Investment Strategy

The best investments often look the worst

What do Russia, South Africa and Argentina all have in common? Surprisingly, all of their stock markets have performed better than the US market since as far back as 1998. That’s a period of 16 years, or roughly half a generation. Who, in the late 1990s, would have predicted that outcome? Practically no one. So, what can we learn from it today?

I came across this surprising insight almost by accident. It would be fair to say I stumbled across it, really. I was looking for examples of how country stock markets had performed after major crises, or dramatic political and economic changes.

Often, the easiest time for investors to make big money is shortly after a major meltdown. Prices crash too hard during the panic, and then bounce (usually) once everyone realises that the worst case scenario isn’t going to happen.

It turns out that stock markets in many countries that are usually seen as high risk, and that have gone through hard times, have actually outperformed the country viewed by most as the safest place to invest. This is using MSCI index data, which has the advantage of all being calculated in US dollars. In other words it compares apples to apples.

Source: MSCI

The USA, after all, is by far the world’s largest economy: nearly a quarter of world GDP and roughly twice the size of second placed China. That means it has a vast home market for its corporations to tap into.

Also its stock market is not far shy of half the market capitalisation of the entire world, meaning a huge portion of institutional assets are always going to be invested there (the same can’t be said for smaller countries).

This is because professional portfolio managers rarely stray far from global weightings in their asset allocations. In fact, collectively speaking, they can’t stray far, since their vast pools of money dominate the markets, and hence define those weightings.

(Market capitalisation refers to the market value of traded shares, at current market prices. For a company it is the share price multiplied by the number of shares. For a country it is the market capitalisation of all the individual companies that have shares traded on public markets. And for the world it’s the sum of all the countries.)

Also, the Federal Reserve is the issuer of the world’s most important reserve currency, the US dollar, which is also the main currency used in international trade. Put simply, there are always people around the world that want or need dollars.

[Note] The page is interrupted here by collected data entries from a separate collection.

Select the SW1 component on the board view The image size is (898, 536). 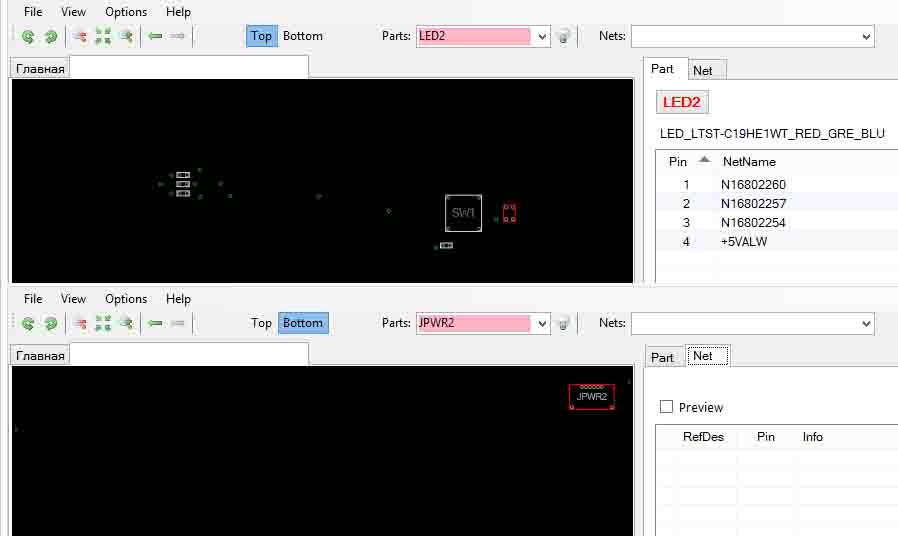tap(463, 213)
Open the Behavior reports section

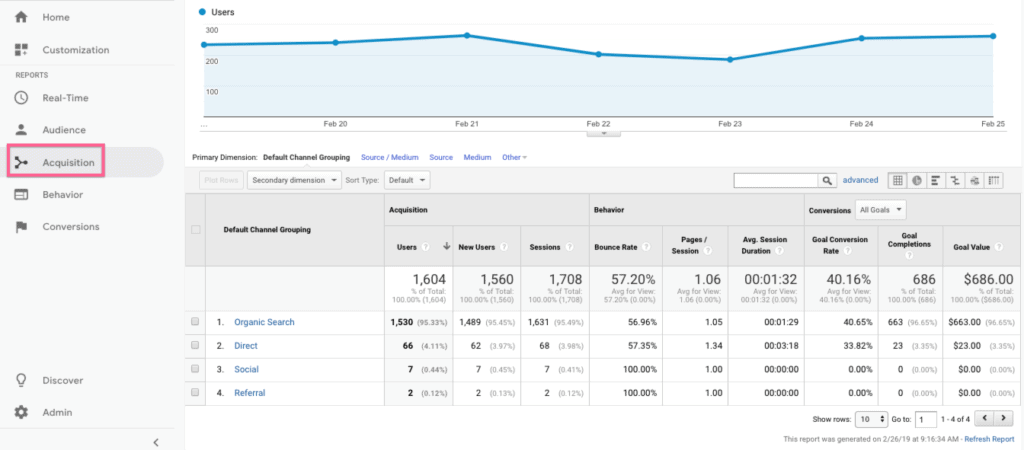click(62, 194)
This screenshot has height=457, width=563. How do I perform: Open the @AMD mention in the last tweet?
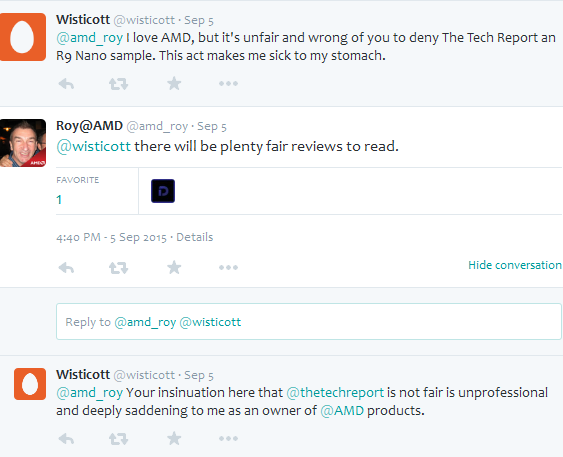coord(342,410)
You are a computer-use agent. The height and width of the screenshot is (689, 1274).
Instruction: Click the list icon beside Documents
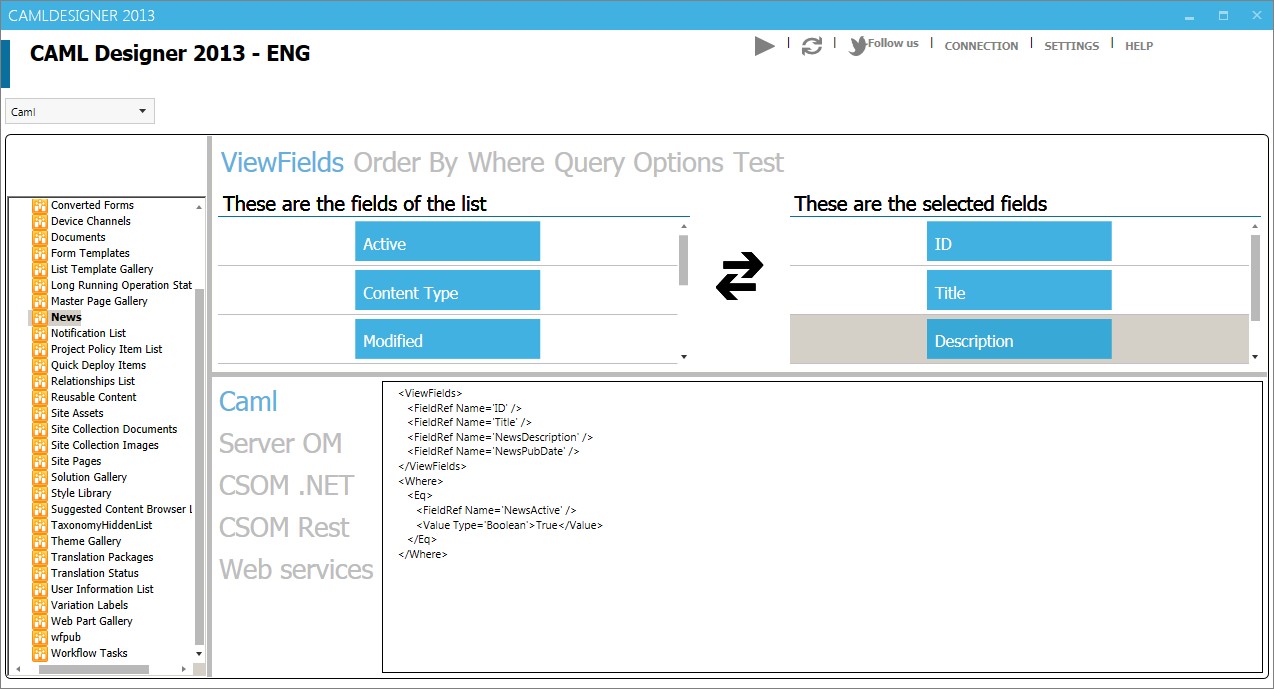[41, 237]
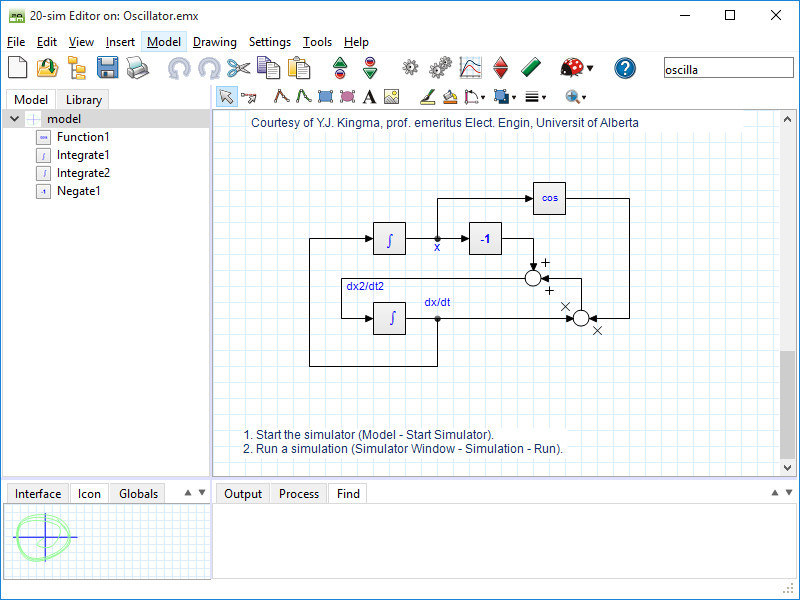Click the blue Help question mark icon
Viewport: 800px width, 600px height.
click(625, 68)
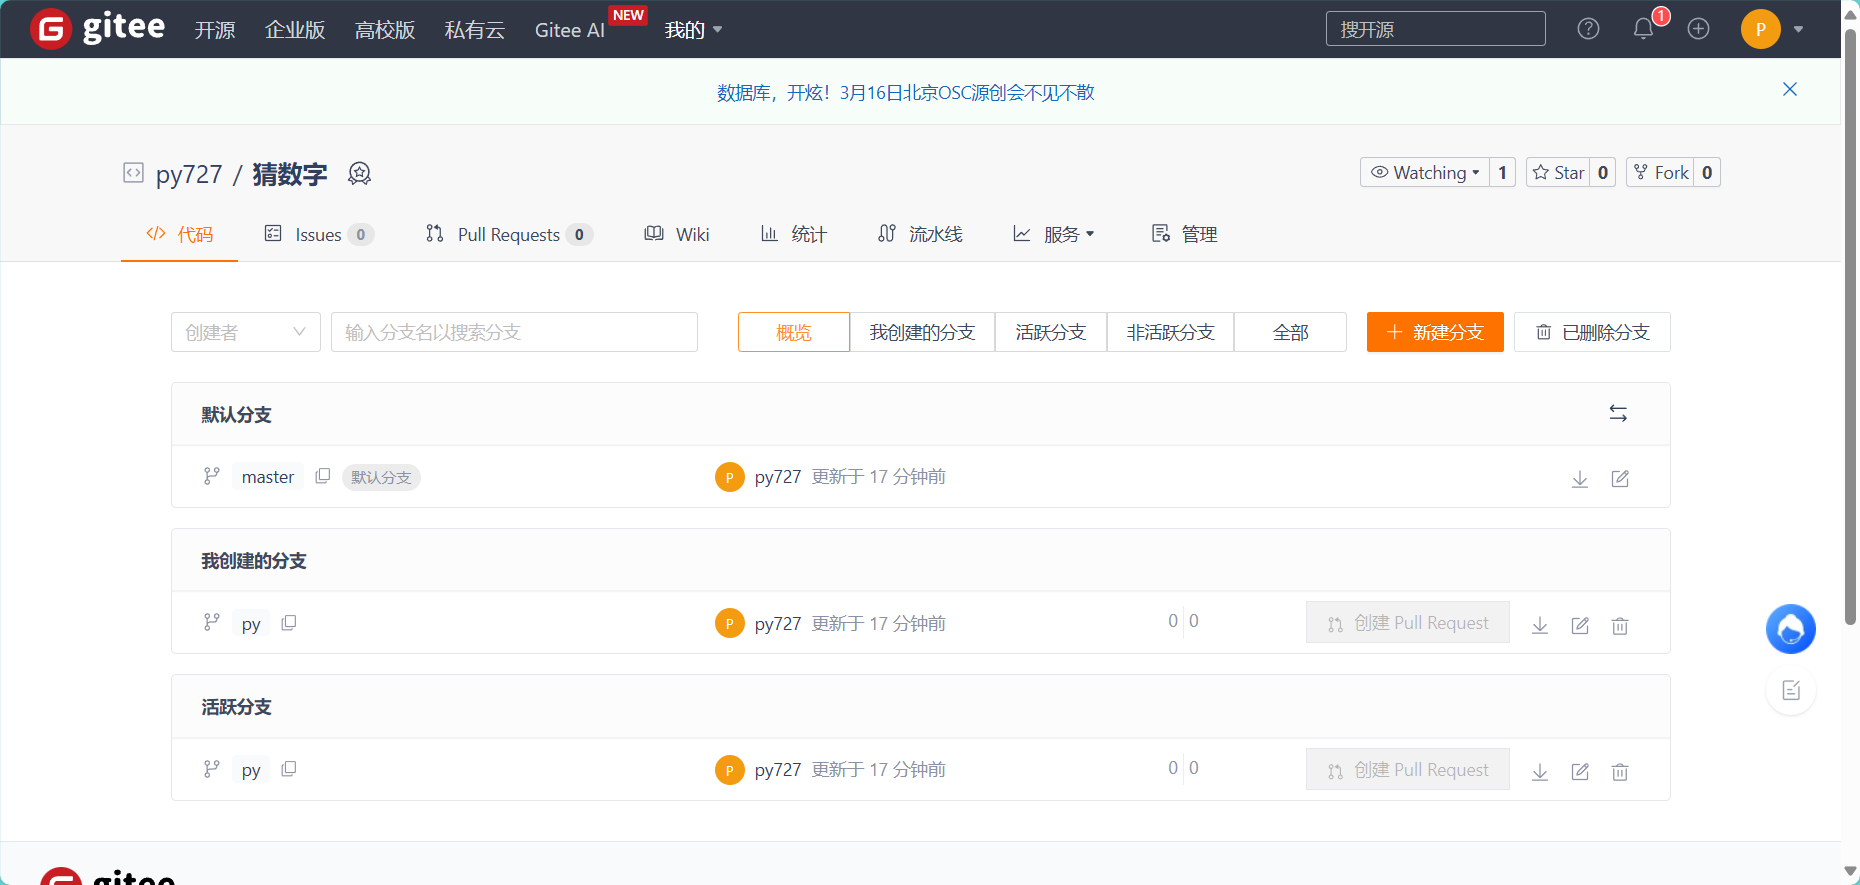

Plus there is little physical risk to the USA’s borders. It has vast oceans to East and West, friendlies to the north and a relatively weak and poor southern neighbour. If that wasn’t enough, in 2013 the USA spent 37% of the world’s entire military budget, which is as much as the next 9 countries combined.

So what am I comparing it with? What are these upstart countries that have better performing stock markets than the world’s biggest economic and military powerhouse?

Some of you may point to these countries being commodity rich. South Africa has its precious metals mining, Russia its oil and gas and Argentina its agricultural land. (Of course they all have much more than that, but space doesn’t permit a detailed discussion.)

So is it simply a case of a commodities boom holding the key? I suspect not. First, the US is also a commodities powerhouse. Second, commodities haven’t been booming for all that time.

The political and financial upheavals have been massive in each country. South Africa transitioned from the “apartheid” political system of racial discrimination during the early 1990s. Russia was the core of the Soviet Union, which collapsed in 1991, and its economy has been transitioning from a state-owned monopoly to a market based system ever since. There was a major meltdown in 1998, when the country defaulted on its debt.

Ok, so Russia had it’s crisis in 1998, so this is measuring the performance since that market bottom. But even if we go back to January 1995, which is the first data available and 1998 pre-crisis, Russia has massively outperformed the US market.

Russian stocks are up 9 times over that period, versus four times in the US. And that’s even when Russian stocks currently trade with a P/E that’s a third of the US level (see below).

Argentina has been through various phases. Its currency was pegged to the US dollar during the 90s, in a reaction to the hyperinflation of the 1980s. Unfortunately the dollar was strong which made exports uncompetitive on world markets, commodity prices were weak which reduced foreign currency earnings, and the country racked up unsustainable dollar debts.

The result was a massive debt default ($100 billion) and currency devaluation in 2001/2002 that it’s still digesting to this day. In fact it already has a crisis of sorts going on, as government money printing has led to consumer price inflation of around 35% a year (measured in Argentine pesos).

So on the face of it, it’s surprising that these stock markets have done so well relative to the USA. They’ve all experienced major upheavals of one type or another. But the big, overarching trend is one of going from bad to less bad.

Even Argentina, whose financial condition is currently looking a little shaky, has improved since the days of military dictatorship and hyperflation during the 1970s and 1980s.

On the other hand, the USA (and other developed countries) are still engaged in a process of going from good to less good, as they continue to live beyond their means and pile on more and more debt.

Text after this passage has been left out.